Supplied text
※
Notice we added the fallback line and duplicated the Parabola entry with a different root directive on the kernel line.

Also update the "kopt" and "groot" sections, as shown below, if they are in your /mnt/new-raid/boot/grub/menu.lst file, because it will make applying distribution kernel updates easier:

- # kopt=root=UUID=fbafab1a-18f5-4bb9-9e66-a71c1b00977e ro
+ # kopt=root=/dev/md0 ro md=0,/dev/sda2,/dev/sdb2

## default grub root device
## e.g. groot=(hd0,0)
- # groot=(hd0,0)
+ # groot=(hd0,1)

3.4 Update Grub2

Please refer to https://wiki.parabolagnulinux.org/index.php/GRUB2#Other_Options

3.5 Alter fstab

You need to tell fstab on the new disk where to find the new devices. It's better to use UUID codes here, which should not change, even if our partition detection order changes or a drive gets removed.

To find the UUID to use:

[root@libre ~]# blkid
/dev/sda1: TYPE="swap" UUID="34656682b-34ad-8ed5-9233-dfab42272212" 
/dev/sdb1: UUID="9ff5682b-d5a1-4ed5-8d63-d1df911e0142" TYPE="swap" LABEL="NEW-SWAP" 
/dev/md0: UUID="6f2ea3d3-d7be-4c9d-adfa-dbeeedaf128e" SEC_TYPE="ext2" TYPE="ext3" LABEL="RAID-ONE" 
/dev/sda2: UUID="13dd2227-6592-403b-931a-7f3e14a23e1f" TYPE="ext2" 
/dev/sdb2: UUID="b28813e7-15fc-d4aa-dc8a-e2c1de641df1" TYPE="mdraid" 

Look for the partition labeled "NEW-SWAP", on /dev/sdb1, that we created above. Copy your swap partition's UUID into the new fstab, as shown below. Of course we also add /dev/md0, as our root mount point.

[root@libre ~]# cat /mnt/new-raid/etc/fstab
/dev/md0    /    ext3     defaults   0 1
UUID=9ff5682b-d5a1-4ed5-8d63-d1df911e0142 none swap sw 0 0

3.6 Rebuild initcpio or initramfs

3.6.1 First chroot into the RAID system

[root@libre ~]# mount --bind /sys /mnt/new-raid/sys
[root@libre ~]# mount --bind /proc /mnt/new-raid/proc
[root@libre ~]# mount --bind /dev /mnt/new-raid/dev
[root@libre ~]# chroot /mnt/new-raid/
[root /]# 

If the chroot command gives you an error like chroot: failed to run command `/bin/zsh': No such file or directory, then use chroot /mnt/new-raid/ /bin/bash instead.

You are now chrooted in what will become the root of your RAID-1 system. Complete the appropriate section below for your distribution (almost every other step is identical, regardless of the Linux variant).

3.6.2 Record mdadm's config

For Parabola, use "/etc/mdadm.conf", for Trisquel or gNewSense, use "/etc/mdadm/mdadm.conf"

nano /etc/mdadm.conf

... and change the "MAILADDR" line to be your email address, if you want emailed alerts of problems with the RAID-1.

Then save the array configuration with UUIDs to make it easier for the system to find /dev/md0 on boot-up. If you do not do this, you can get an "ALERT! /dev/md0 does not exist" error when booting :

mdadm --detail --scan >> /etc/mdadm.conf

3.6.3 For Parabola: Rebuild initcpio

Edit /etc/mkinitcpio.conf to include mdadm in the HOOKS array. Place it after autodetect, sata, scsi and pata (whichever is appropriate for your hardware).
※
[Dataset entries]
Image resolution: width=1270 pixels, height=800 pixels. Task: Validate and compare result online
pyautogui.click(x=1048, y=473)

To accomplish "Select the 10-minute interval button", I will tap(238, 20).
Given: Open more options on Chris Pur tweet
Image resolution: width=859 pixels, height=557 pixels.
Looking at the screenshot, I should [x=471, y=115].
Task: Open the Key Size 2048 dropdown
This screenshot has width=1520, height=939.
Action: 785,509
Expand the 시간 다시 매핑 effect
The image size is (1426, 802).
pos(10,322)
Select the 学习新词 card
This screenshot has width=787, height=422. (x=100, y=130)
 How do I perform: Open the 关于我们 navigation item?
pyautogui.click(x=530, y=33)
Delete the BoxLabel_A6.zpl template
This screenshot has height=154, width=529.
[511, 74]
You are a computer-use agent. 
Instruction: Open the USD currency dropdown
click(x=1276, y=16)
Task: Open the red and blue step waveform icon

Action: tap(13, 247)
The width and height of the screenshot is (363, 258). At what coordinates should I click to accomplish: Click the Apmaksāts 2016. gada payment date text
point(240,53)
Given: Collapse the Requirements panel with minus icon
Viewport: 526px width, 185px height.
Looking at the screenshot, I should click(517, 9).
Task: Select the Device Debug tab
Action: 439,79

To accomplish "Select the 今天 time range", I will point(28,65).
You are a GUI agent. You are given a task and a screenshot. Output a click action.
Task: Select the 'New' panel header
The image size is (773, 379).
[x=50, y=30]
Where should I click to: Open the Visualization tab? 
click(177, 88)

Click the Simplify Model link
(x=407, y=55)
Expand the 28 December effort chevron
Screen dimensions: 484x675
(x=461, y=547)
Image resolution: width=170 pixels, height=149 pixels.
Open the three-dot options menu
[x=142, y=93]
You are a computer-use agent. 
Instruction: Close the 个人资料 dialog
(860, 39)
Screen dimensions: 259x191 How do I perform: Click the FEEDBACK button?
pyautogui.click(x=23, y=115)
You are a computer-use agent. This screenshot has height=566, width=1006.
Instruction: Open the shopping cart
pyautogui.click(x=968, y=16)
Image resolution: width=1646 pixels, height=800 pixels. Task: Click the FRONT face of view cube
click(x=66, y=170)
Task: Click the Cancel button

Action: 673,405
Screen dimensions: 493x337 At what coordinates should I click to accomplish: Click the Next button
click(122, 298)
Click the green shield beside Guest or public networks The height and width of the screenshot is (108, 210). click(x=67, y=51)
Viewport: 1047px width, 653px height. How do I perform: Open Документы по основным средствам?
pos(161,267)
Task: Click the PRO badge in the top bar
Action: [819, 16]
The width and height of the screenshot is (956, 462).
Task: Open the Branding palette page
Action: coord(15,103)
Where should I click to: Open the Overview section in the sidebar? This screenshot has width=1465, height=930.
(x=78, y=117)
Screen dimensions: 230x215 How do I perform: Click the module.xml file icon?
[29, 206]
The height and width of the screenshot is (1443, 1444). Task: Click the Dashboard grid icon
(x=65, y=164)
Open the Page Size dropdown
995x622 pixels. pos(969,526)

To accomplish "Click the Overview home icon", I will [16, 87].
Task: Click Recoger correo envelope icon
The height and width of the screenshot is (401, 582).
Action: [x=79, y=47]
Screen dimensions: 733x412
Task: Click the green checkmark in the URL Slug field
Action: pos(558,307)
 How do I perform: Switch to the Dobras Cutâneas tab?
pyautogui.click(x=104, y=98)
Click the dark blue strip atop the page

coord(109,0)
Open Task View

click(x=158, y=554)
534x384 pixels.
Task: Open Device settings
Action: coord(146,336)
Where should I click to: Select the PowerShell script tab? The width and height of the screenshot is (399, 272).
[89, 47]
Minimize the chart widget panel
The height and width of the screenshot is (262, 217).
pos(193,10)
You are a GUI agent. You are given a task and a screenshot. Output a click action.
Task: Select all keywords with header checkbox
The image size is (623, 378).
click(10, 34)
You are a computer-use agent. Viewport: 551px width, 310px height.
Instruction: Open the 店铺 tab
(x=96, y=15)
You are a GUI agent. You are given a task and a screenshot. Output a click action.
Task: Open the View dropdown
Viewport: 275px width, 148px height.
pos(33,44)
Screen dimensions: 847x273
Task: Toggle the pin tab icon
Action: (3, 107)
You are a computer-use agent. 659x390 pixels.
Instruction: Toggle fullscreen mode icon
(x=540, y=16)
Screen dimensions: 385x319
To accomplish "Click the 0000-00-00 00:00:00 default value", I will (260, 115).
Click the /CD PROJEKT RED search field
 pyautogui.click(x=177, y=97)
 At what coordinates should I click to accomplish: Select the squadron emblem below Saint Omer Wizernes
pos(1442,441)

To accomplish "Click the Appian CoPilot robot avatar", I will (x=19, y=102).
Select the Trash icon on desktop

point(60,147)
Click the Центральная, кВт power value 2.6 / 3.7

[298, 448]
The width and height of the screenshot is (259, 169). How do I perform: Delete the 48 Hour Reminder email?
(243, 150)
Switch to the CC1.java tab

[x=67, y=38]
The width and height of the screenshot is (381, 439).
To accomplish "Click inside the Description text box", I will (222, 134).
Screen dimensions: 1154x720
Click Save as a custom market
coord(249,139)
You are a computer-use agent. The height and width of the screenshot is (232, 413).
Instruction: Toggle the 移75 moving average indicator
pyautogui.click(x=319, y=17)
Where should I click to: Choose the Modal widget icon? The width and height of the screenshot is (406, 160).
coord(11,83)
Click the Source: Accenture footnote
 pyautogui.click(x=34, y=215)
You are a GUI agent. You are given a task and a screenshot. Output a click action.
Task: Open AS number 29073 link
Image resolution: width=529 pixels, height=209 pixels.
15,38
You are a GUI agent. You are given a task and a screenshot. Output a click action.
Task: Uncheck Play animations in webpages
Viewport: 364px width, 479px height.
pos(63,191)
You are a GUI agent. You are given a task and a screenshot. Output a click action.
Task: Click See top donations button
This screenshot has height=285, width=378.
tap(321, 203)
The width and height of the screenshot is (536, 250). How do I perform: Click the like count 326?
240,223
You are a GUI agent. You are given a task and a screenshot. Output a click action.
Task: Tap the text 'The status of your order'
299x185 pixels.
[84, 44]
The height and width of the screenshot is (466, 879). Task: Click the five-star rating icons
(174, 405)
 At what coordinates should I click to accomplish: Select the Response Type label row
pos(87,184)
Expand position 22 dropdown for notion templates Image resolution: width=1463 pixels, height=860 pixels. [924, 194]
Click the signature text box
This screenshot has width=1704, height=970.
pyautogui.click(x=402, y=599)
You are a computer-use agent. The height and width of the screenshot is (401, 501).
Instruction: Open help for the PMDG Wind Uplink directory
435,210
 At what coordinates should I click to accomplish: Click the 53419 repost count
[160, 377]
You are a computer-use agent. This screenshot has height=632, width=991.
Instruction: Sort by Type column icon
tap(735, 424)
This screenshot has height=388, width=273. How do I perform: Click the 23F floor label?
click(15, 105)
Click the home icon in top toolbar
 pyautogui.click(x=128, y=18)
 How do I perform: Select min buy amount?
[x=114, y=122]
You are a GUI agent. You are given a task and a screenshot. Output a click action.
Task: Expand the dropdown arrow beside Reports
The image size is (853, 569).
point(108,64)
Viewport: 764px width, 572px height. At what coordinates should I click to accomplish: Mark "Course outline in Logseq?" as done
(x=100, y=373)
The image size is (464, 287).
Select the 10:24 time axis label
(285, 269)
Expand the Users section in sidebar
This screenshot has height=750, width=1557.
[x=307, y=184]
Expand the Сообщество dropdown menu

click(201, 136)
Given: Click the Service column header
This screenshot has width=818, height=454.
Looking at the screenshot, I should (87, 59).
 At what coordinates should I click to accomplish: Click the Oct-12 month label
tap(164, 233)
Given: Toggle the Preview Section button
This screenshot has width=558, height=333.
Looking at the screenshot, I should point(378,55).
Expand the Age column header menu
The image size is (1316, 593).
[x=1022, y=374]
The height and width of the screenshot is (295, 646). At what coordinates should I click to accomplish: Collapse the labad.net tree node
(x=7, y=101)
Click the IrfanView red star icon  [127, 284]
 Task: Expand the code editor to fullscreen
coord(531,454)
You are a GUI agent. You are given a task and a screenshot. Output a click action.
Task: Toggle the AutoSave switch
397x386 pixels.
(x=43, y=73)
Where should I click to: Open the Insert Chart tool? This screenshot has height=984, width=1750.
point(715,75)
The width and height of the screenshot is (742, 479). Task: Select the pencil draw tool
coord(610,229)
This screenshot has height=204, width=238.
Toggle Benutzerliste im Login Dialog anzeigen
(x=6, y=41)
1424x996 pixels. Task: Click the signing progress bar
※
What you need to do
**1)** Reproduce the rows starting at the line containing "Open Task View" and ending at the line containing "pyautogui.click(x=177, y=97)", both included.
**2)** Continue the guide to setting up a RAID-1 system from the point where it ends.
The text and the rows were taken from separate sources.

Response list
**1)**
Open Task View

click(x=158, y=554)
534x384 pixels.
Task: Open Device settings
Action: coord(146,336)
Where should I click to: Select the PowerShell script tab? The width and height of the screenshot is (399, 272).
[89, 47]
Minimize the chart widget panel
The height and width of the screenshot is (262, 217).
pos(193,10)
You are a GUI agent. You are given a task and a screenshot. Output a click action.
Task: Select all keywords with header checkbox
The image size is (623, 378).
click(10, 34)
You are a computer-use agent. Viewport: 551px width, 310px height.
Instruction: Open the 店铺 tab
(x=96, y=15)
You are a GUI agent. You are given a task and a screenshot. Output a click action.
Task: Open the View dropdown
Viewport: 275px width, 148px height.
pos(33,44)
Screen dimensions: 847x273
Task: Toggle the pin tab icon
Action: (3, 107)
You are a computer-use agent. 659x390 pixels.
Instruction: Toggle fullscreen mode icon
(x=540, y=16)
Screen dimensions: 385x319
To accomplish "Click the 0000-00-00 00:00:00 default value", I will (260, 115).
Click the /CD PROJEKT RED search field
 pyautogui.click(x=177, y=97)

**2)**
[root /]# mkinitcpio -g /boot/kernel26.img
[root /]# exit

3.6.4 For Trisquel or gNewSense: Rebuild initramfs

Then rebuild initramfs, incorporating the two above changes:

update-initramfs -k `uname -r` -c -t

This will rebuild your running version - to rebuild others, this will show a listing:

ls /boot/ | perl -lne "/^[A-z\.\-]+/m && print $'" | egrep -e 'openvz$|generic$|server$' | sort -u

Then substitute/script in these others so that all are available for use with the new RAID setup.

3.7 Install GRUB on the RAID array

Start grub:

[root@libre ~]# grub --no-floppy

Then we find our two partitions - the current one (hd0,0) (I.e. first disk, first partition), and (hd1,1) (i.e. the partition we just added above, on the second partition of the second drive). Check you get two results here:

grub> find /boot/grub/stage1
(hd0,0)
(hd1,1)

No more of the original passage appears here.